Repeat the items word for word, starting at the line that contains "The image size" and continuing through the last line of the items, with both ends included. Leave out the pictures.

■ ■ ■

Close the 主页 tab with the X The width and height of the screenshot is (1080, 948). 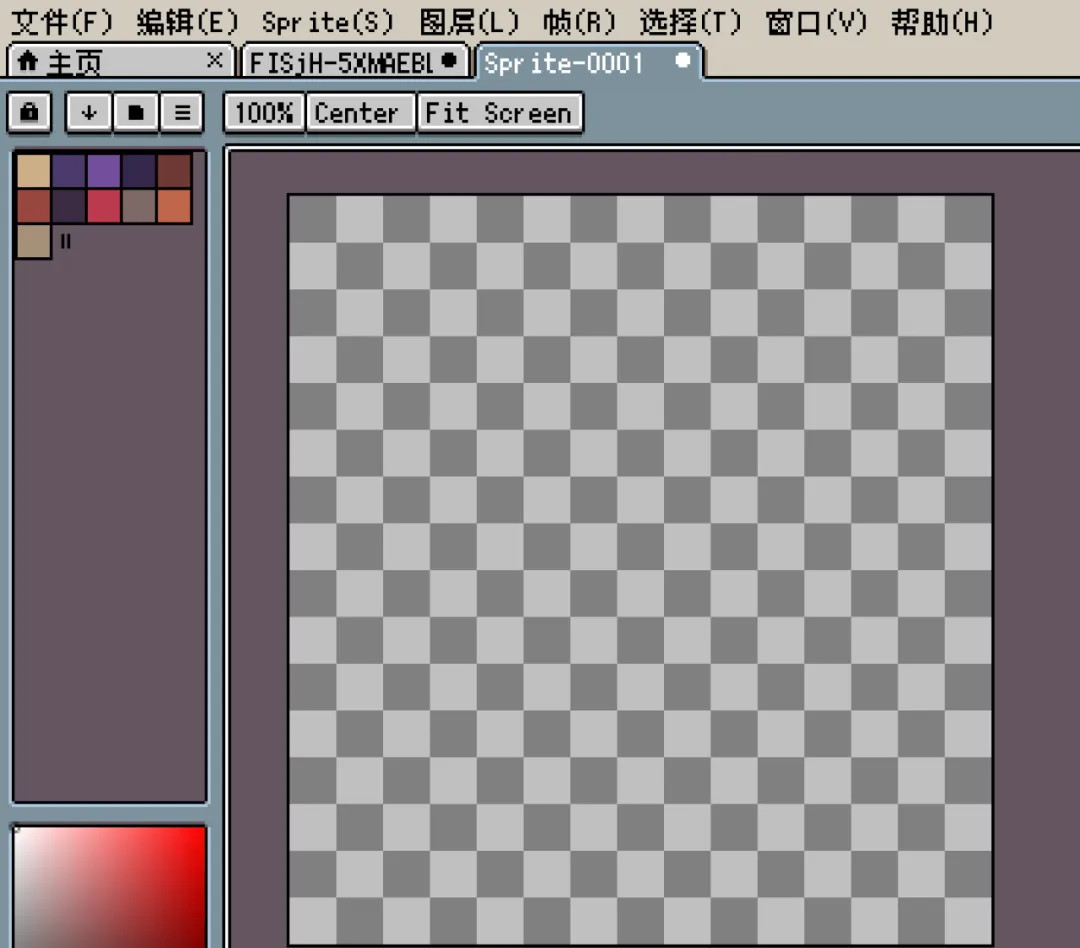pos(214,61)
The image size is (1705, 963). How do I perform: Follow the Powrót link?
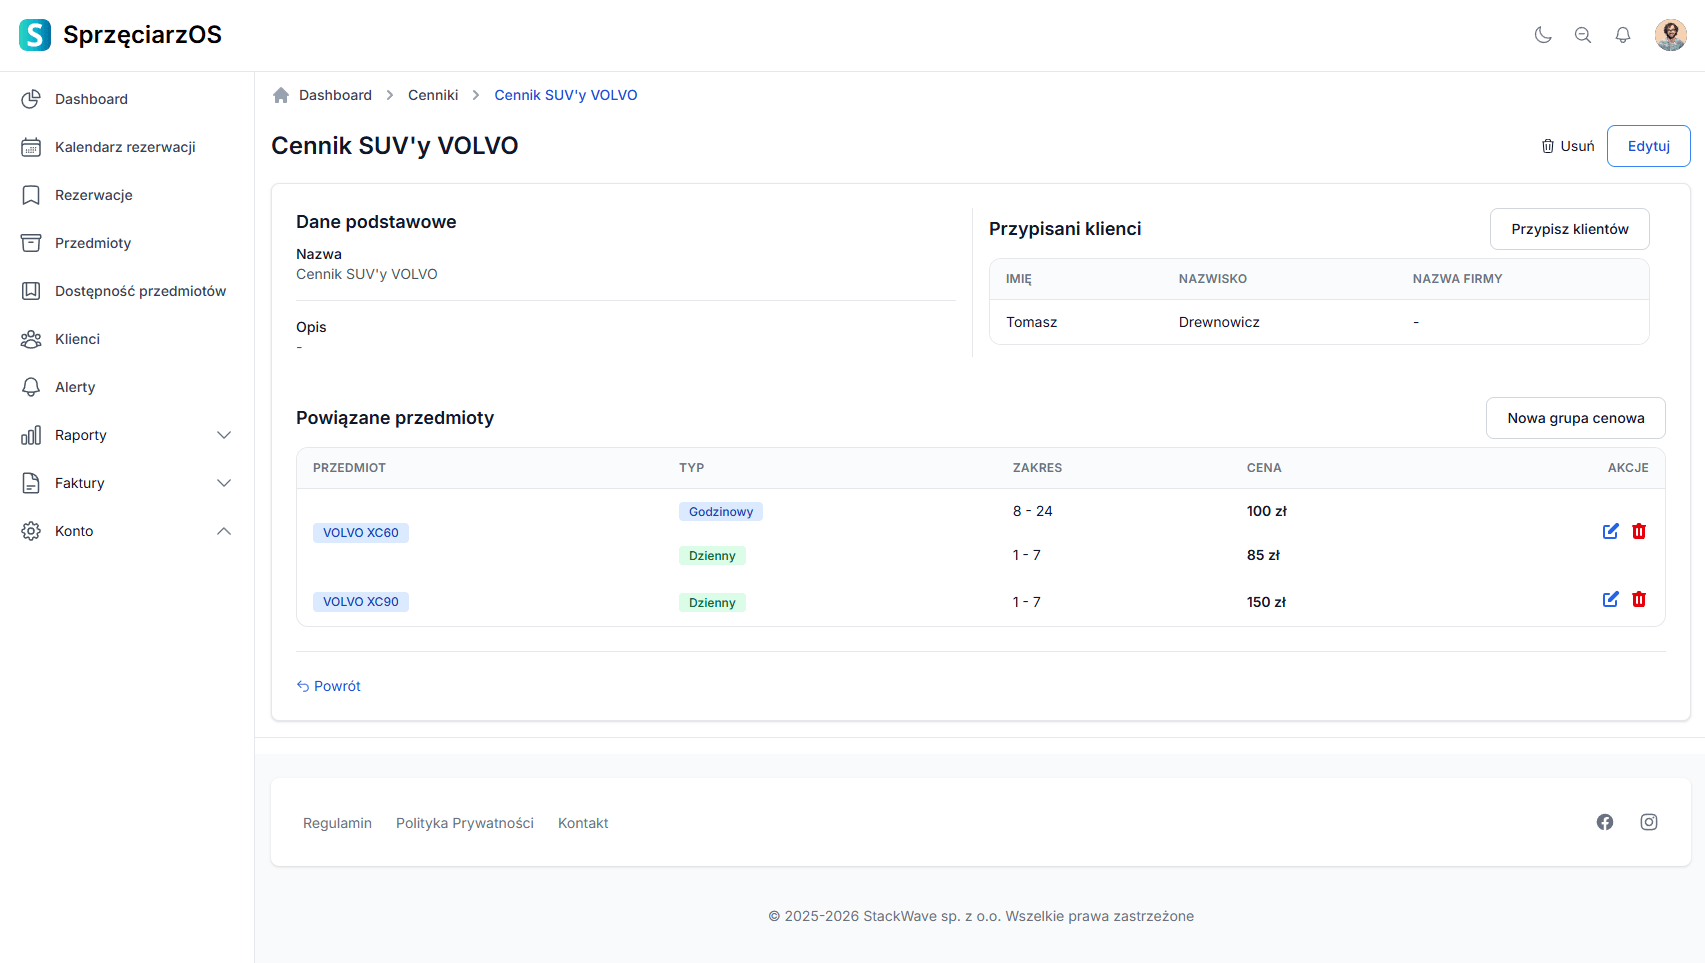pos(329,686)
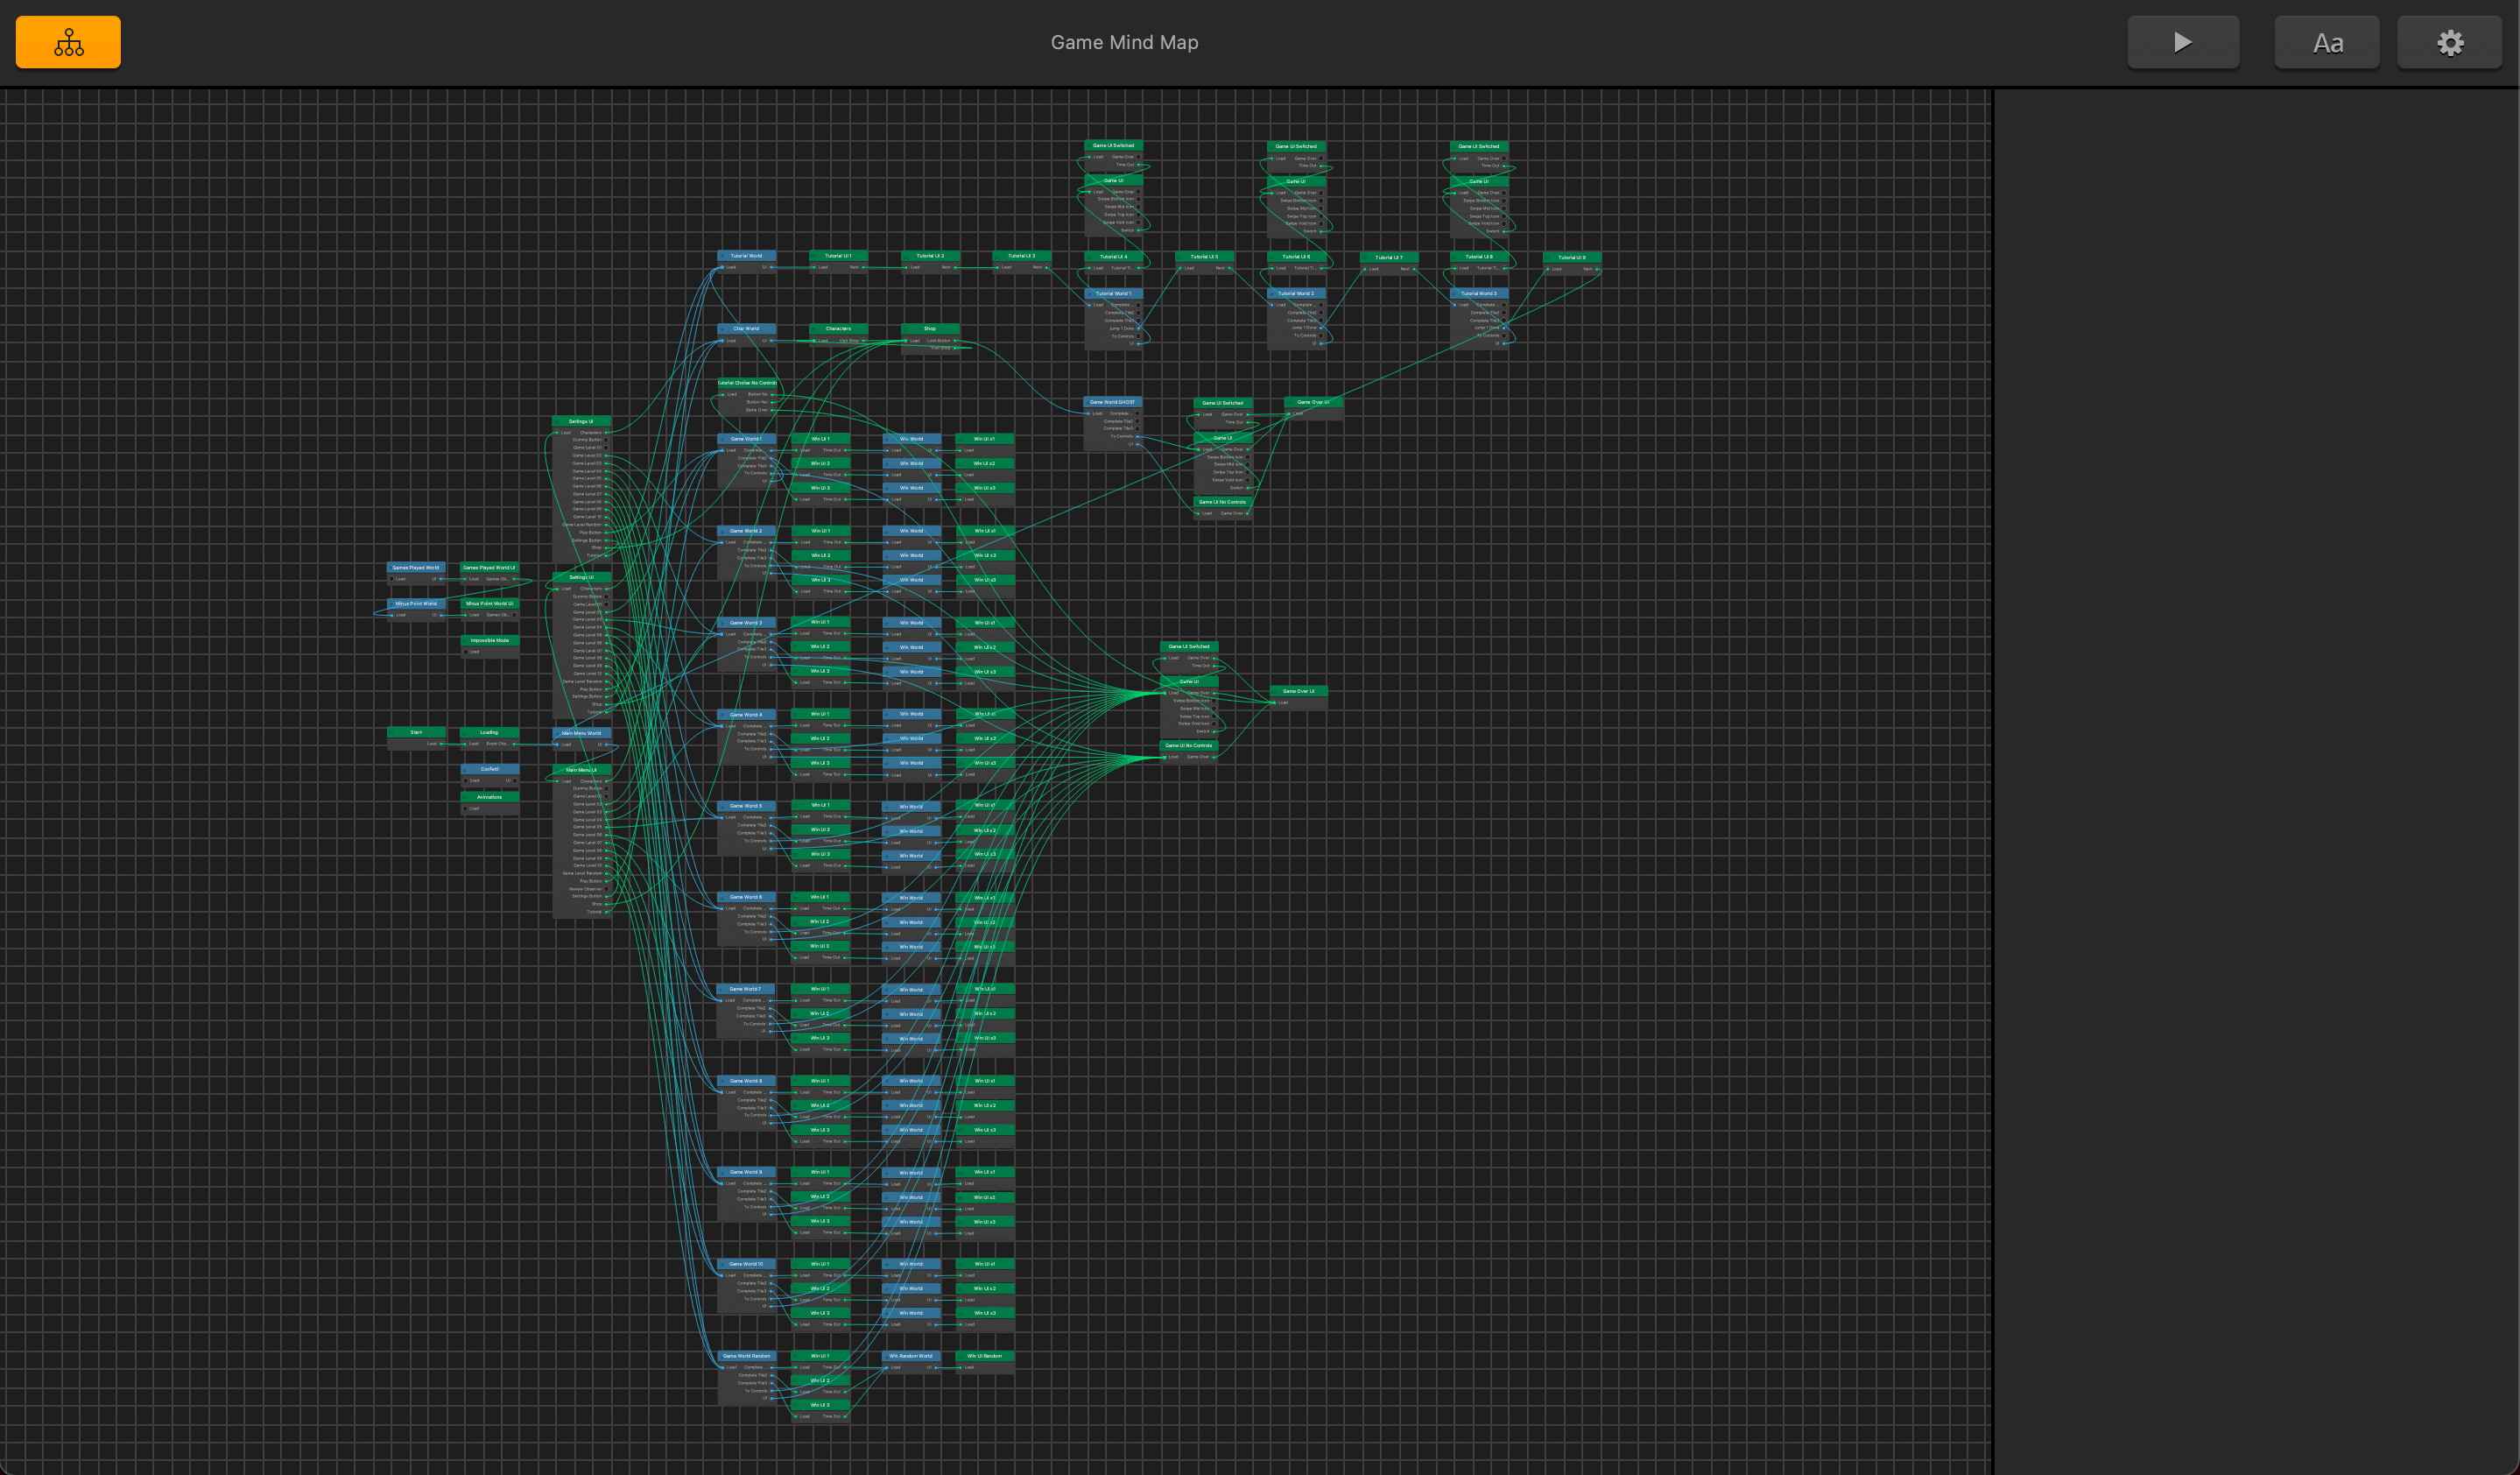The width and height of the screenshot is (2520, 1475).
Task: Click Load port on Impossible Mode node
Action: pos(467,652)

■ ■ ■

**Response for this exercise**
The image size is (1705, 963). How do I perform: Follow the Powrót link?
pos(329,686)
The width and height of the screenshot is (2520, 1475).
Task: Click Load port on Impossible Mode node
Action: pos(467,652)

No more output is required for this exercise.